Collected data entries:
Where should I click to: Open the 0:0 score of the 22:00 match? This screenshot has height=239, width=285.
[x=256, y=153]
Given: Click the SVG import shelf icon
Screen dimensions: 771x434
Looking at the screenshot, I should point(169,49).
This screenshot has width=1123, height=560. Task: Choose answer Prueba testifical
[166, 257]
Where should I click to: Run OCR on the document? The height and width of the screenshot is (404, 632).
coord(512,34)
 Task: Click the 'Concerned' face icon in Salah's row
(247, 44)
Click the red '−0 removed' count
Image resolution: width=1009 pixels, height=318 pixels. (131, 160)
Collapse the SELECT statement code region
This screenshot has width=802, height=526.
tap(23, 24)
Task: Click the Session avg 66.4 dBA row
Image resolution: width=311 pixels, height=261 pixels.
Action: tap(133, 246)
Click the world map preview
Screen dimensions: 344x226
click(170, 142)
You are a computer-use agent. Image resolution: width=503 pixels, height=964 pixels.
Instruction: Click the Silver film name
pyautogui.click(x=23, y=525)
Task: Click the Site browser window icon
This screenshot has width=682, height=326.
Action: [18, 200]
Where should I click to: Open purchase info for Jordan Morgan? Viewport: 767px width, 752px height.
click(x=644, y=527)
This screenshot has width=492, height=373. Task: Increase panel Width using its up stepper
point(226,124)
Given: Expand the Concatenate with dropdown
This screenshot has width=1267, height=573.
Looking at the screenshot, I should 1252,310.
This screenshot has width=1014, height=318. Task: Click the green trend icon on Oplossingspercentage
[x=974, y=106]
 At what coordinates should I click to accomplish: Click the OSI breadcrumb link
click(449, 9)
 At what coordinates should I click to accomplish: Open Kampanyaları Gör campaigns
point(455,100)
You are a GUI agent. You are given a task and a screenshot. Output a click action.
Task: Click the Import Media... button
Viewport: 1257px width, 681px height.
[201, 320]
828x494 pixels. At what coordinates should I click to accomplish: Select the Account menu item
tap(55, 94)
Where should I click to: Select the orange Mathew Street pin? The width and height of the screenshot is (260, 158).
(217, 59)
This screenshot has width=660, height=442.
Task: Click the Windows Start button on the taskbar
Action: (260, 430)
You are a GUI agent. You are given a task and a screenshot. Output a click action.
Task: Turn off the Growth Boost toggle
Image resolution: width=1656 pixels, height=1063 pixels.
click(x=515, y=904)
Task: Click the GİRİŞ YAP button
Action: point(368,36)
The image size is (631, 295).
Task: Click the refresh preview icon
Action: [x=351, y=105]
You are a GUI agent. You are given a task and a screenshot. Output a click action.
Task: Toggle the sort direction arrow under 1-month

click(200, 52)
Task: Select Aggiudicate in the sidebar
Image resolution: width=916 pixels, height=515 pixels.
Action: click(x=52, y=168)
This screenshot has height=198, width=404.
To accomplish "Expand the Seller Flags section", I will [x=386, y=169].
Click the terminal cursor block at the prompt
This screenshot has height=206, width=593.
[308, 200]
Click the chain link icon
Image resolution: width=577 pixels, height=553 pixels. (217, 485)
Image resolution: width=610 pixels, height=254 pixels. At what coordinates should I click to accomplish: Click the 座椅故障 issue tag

### Task description
Where the line containing "Image resolution: width=1656" appears in the records above, begin there and print every line through the last, exactly and with nothing else.

### Solved exercise
Image resolution: width=1656 pixels, height=1063 pixels.
click(x=515, y=904)
Task: Click the GİRİŞ YAP button
Action: point(368,36)
The image size is (631, 295).
Task: Click the refresh preview icon
Action: [x=351, y=105]
You are a GUI agent. You are given a task and a screenshot. Output a click action.
Task: Toggle the sort direction arrow under 1-month

click(200, 52)
Task: Select Aggiudicate in the sidebar
Image resolution: width=916 pixels, height=515 pixels.
Action: click(x=52, y=168)
This screenshot has height=198, width=404.
To accomplish "Expand the Seller Flags section", I will [x=386, y=169].
Click the terminal cursor block at the prompt
This screenshot has height=206, width=593.
[308, 200]
Click the chain link icon
Image resolution: width=577 pixels, height=553 pixels. (217, 485)
Image resolution: width=610 pixels, height=254 pixels. At what coordinates should I click to accomplish: Click the 座椅故障 issue tag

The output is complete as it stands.